At the sound of hooves approaching over the cobbled road, Lannes turned and he and his officers bowed their heads in greeting.

‘Make your report,’ Napoleon ordered as he reined in. The pain in his ankle had subsided into a steady throb and he had to force himself to pay full attention to the marshal.

‘The town is ours, sire. Most of the enemy managed to escape across the river, but we have a few hundred prisoners, and have taken twenty guns. A handful of the Austrians are still holding some buildings in the eastern quarter of Ratisbon, but they’ll be dealt with shortly. As for our losses—’

‘That’s not important now. Is the bridge safe?’

Lannes nodded. ‘Major Dubarry of the engineers has checked for charges. It seems the Austrians had no intention of trying to destroy the bridge.’
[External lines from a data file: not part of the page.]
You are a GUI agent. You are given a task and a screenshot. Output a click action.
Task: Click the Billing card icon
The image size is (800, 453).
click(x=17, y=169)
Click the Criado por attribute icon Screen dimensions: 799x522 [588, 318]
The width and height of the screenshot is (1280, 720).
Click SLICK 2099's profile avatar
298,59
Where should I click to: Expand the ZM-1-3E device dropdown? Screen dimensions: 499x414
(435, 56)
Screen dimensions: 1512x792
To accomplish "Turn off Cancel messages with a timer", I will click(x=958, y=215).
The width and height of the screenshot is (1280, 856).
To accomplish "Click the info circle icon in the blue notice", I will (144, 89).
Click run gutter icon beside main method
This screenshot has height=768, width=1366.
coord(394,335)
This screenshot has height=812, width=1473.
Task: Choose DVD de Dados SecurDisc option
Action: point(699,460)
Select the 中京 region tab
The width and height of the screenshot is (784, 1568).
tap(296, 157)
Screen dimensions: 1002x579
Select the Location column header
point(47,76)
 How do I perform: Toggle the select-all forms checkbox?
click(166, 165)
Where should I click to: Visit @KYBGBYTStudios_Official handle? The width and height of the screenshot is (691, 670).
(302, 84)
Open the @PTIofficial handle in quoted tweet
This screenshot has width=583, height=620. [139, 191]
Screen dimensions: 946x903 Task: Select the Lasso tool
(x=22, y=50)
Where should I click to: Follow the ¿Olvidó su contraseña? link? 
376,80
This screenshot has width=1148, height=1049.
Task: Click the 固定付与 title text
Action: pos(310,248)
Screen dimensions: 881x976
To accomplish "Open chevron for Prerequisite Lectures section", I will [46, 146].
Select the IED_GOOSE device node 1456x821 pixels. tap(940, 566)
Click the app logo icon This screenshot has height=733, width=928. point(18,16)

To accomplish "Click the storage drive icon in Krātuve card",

‘Good. Then we still have a chance to pursue Archduke Charles.’ Lannes raised his eyebrows momentarily. ‘Sire, as you can see, the enemy holds the far bank. We cannot force a crossing here. The enemy has escaped us, for the present.’

Napoleon pressed his lips together and fought to contain his temper. It had been over ten days since he had had a good night’s rest and in the sudden surge of anger he recognised the symptoms of exhaustion. Lannes was not to blame. As he stared across the river Napoleon could see for himself that any further attempts to cross the bridge would only lead to a bloody massacre. He felt a sudden heaviness in his heart as he contemplated the impasse. The Austrians had managed to put the Danube between them and their pursuers. If they moved parallel to the French army then they could block any attempt to cross the river and bring them to battle.

He sighed bitterly. ‘It seems that the enemy have learned their lesson from the last war. Archduke Charles will think twice before accepting a battle on my terms.’

‘We can find another crossing point, sire,’ Berthier replied. ‘Massйna is marching on Straubing. If he crosses the river before the Austrians stop him, then he can attack their flank.’